Bis vor kurzem wurde von Teilen der Regierung die Justiz enormen Angriffen ausgesetzt. Die Argumentation gegen das Handeln der Wksta hat sich langsam aber sicher in Aussagen renommierter Juristen bzw VertreterInnen deren Genres eingeschlichen. Die Justiz, ein wichtiger unabhängiger Pfeiler unserer liberalen Demokratie, Garant für den Rechtsstaat und Säule der Gewaltenteilung, begann Risse in ihrem Handlungsfeld zu bekommen. Und das bedauerliche ist: ohne allzugrosse Gegenwehr. Ähnliches übrigens ist dem Parlamentarismus widerfahren. Stichwort Untersuchungsausschuss. Ein demokratisches Instrument der Legislative, das in Verantwortung dem Wähler steht, wurde von der Exekutive (also von Türkisen Vertretern) ständig in Misskredit gebracht. Auch hier nicht wirklich unter einem medialen Aufschrei. Die Grenze verschwimmen, das Anbiedern erfährt eine weitere Renaissance, wohlwollende Berichterstattung bedurfte da oft keiner finanziellen Zuwendung mehr. Der eigene Vorteil daraus zählte.

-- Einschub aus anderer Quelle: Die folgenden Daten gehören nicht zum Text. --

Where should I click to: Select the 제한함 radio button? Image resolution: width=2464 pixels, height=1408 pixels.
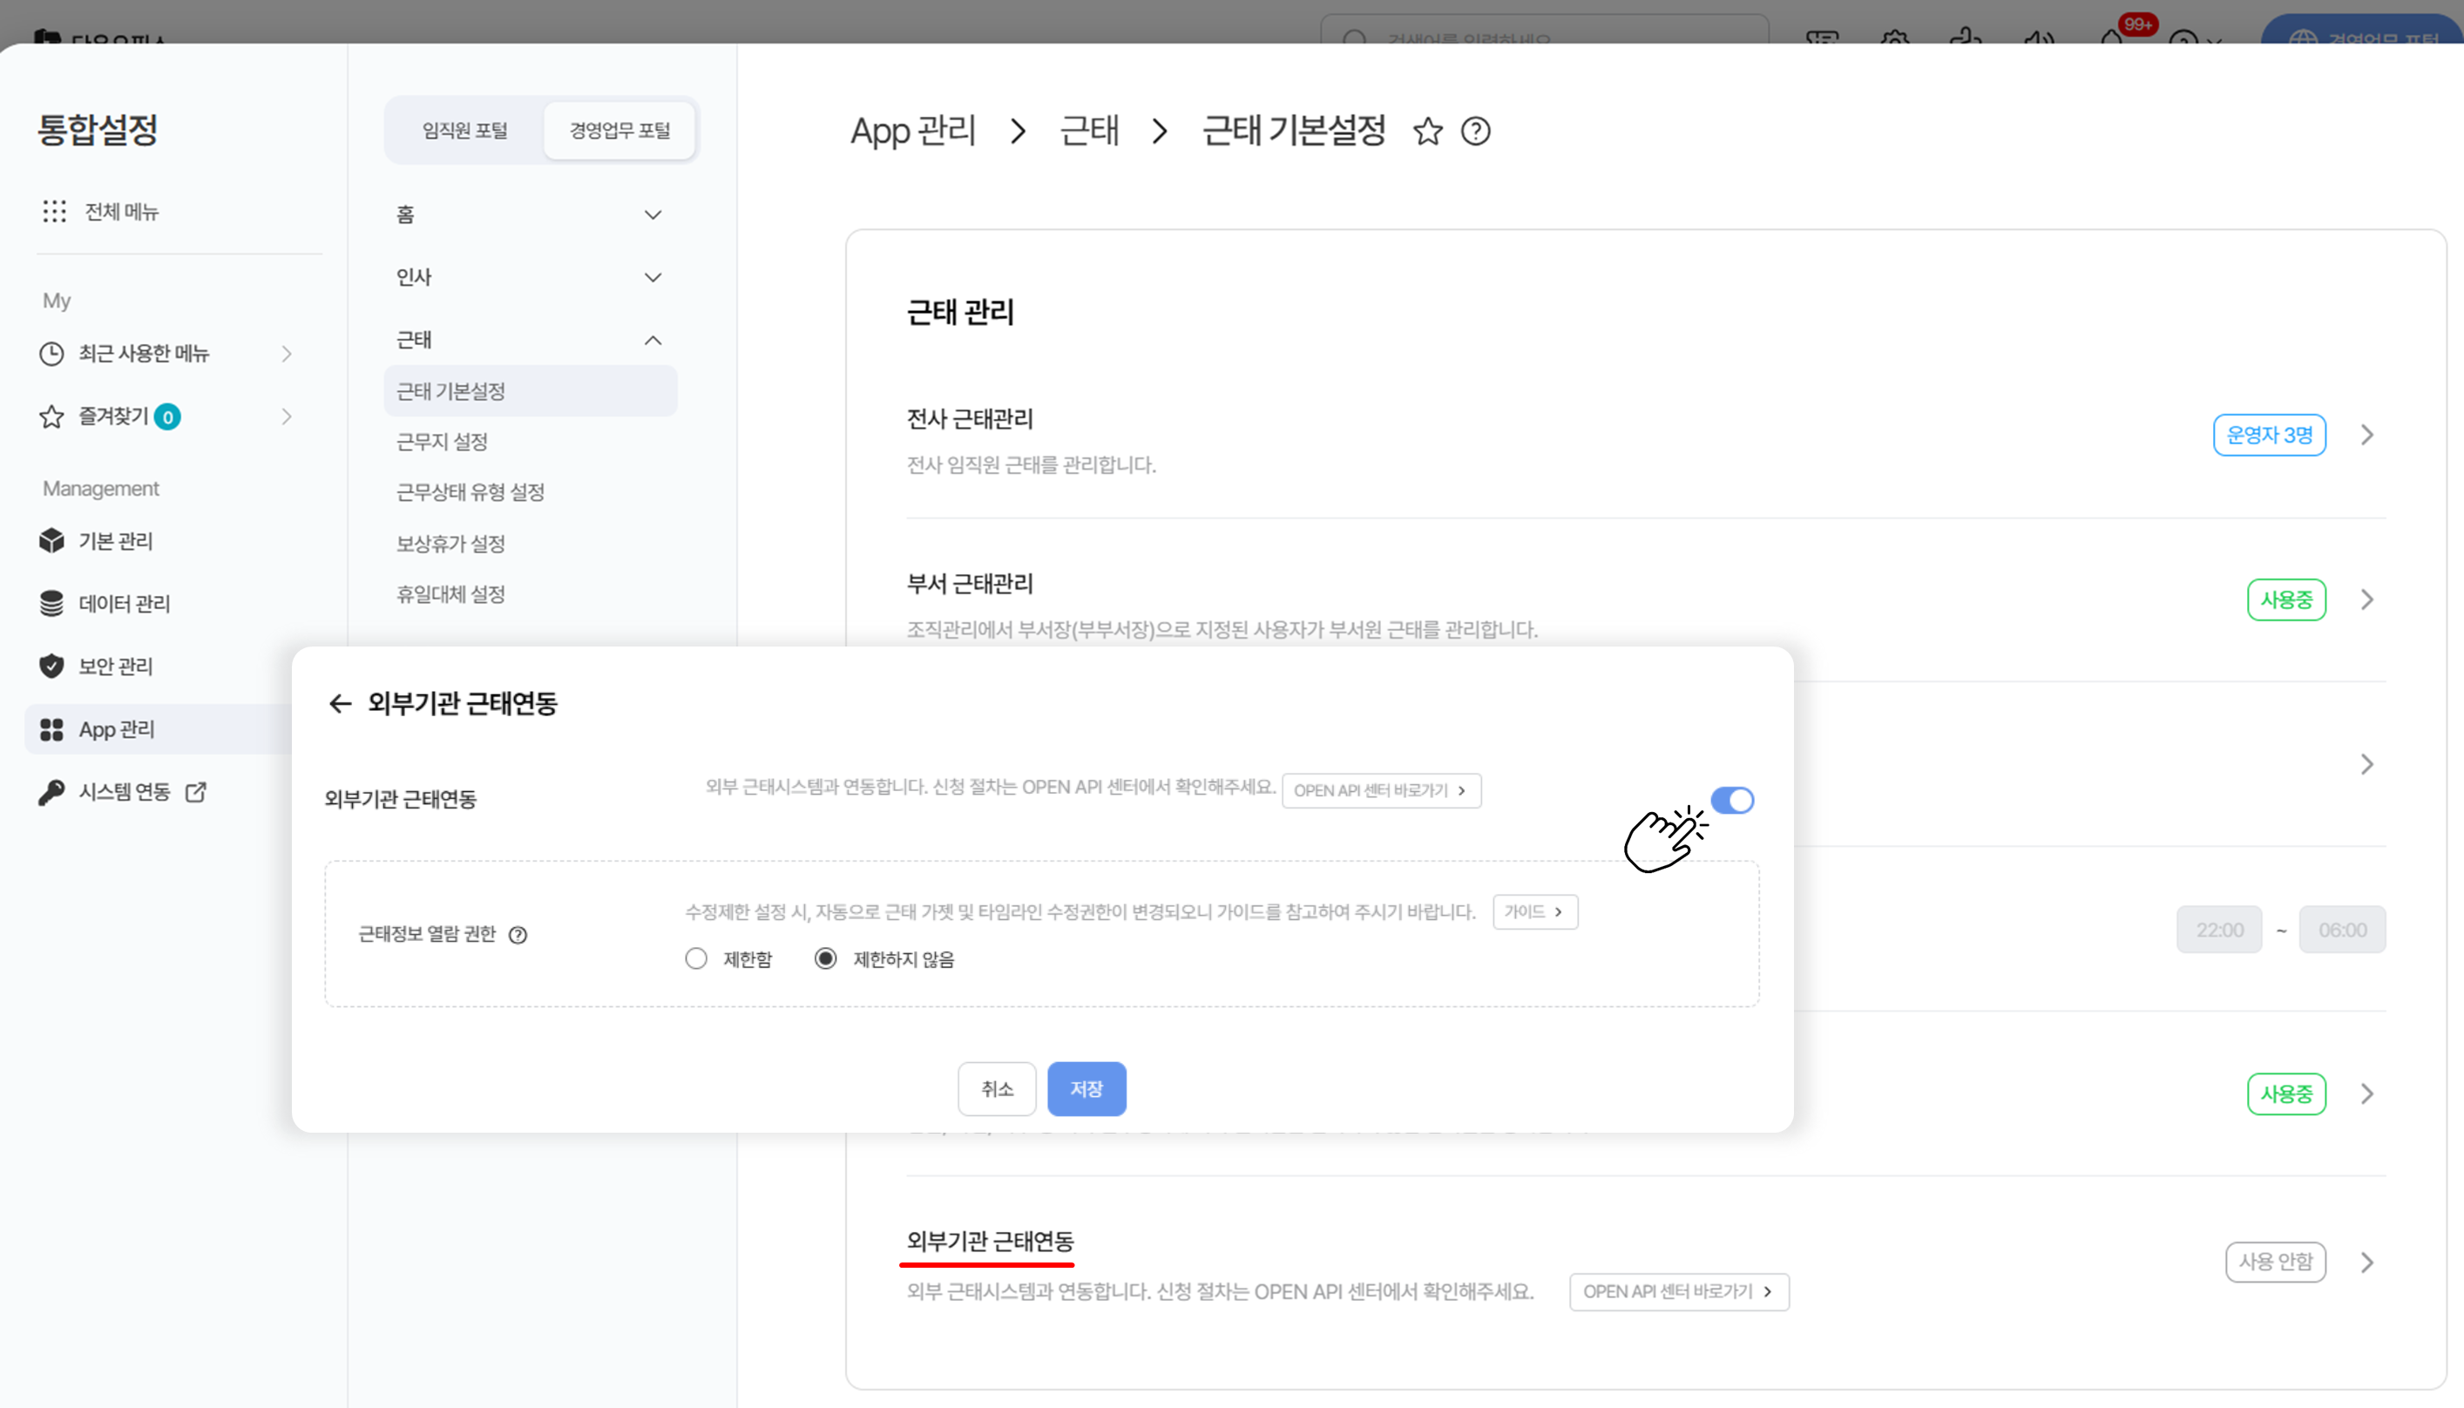click(x=696, y=958)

Politik ist nicht Privatwirtschaft

Wenn nun die Politik und der Staat mit einem privatwirtschaftlich geführten Unternehmen verglichen werden, ist das der grundsätzlich falsche Ansatz. Es ist nicht zu vergleichen. Die meisten CEOs würden aller Voraussicht nach nicht von der Belegschaft gewählt werden. Da zählen andere Motive – zu recht.

Staatskunst

Politik und damit die Ausgestaltung des Staates funktioniert anders. Dafür gibt es seit über 100 Jahre die drei grossen ideologischen Konzepte und auch Staatstheorien. Das sind mannigfaltige, komplexe Aufgabenstellungen. Da geht es um Vision aber auch Lösungen von Problemstellungen, die unterschiedliche Prozesse auslösen, die wir als „normaler“ WählerIn noch gar nicht erkennen können und wollen.

Da ist ein Programm gefragt, das die WählerInnen anspricht und ihre Lebenswelten und Situationen verbessert.

Moral Hazard …

Es geht aber vor allem darum, dass ein gewählter Politiker/in in einer parlamentarischen Demokratie seinem Wähler im Wort und in der Verantwortung steht. Daher ist es mehr als problematisch, dass es keine Konsequenz für das Versagen bei der Weberischen Verantwortungs- und Gesinnungsethik gibt. Sich einfach nach eigenem Gutdünken zurück ziehen, obwohl gewählt, hat keinerlei Konsequenzen. Und da denke ich nicht nur aktuell an den Ex Bundeskanzler sondern auch an andere politische VertreterInnen. Die verantwortlichsten Positionen in unserem Land, durch deren Handeln wir alle nachhaltig betroffen sind, haben keinen Anspruch für moralische Verpflichtung mehr.

So funktioniert aber Politik nicht. Politik bedeutet Verantwortung und Verpflichtung. Nur so kann ein Staat in seiner Funktion in einem ordoliberalen Rahmen aufrecht erhalten werden. Daran müssen wir arbeiten. Das gilt es jetzt wieder zu reparieren und aufzubauen.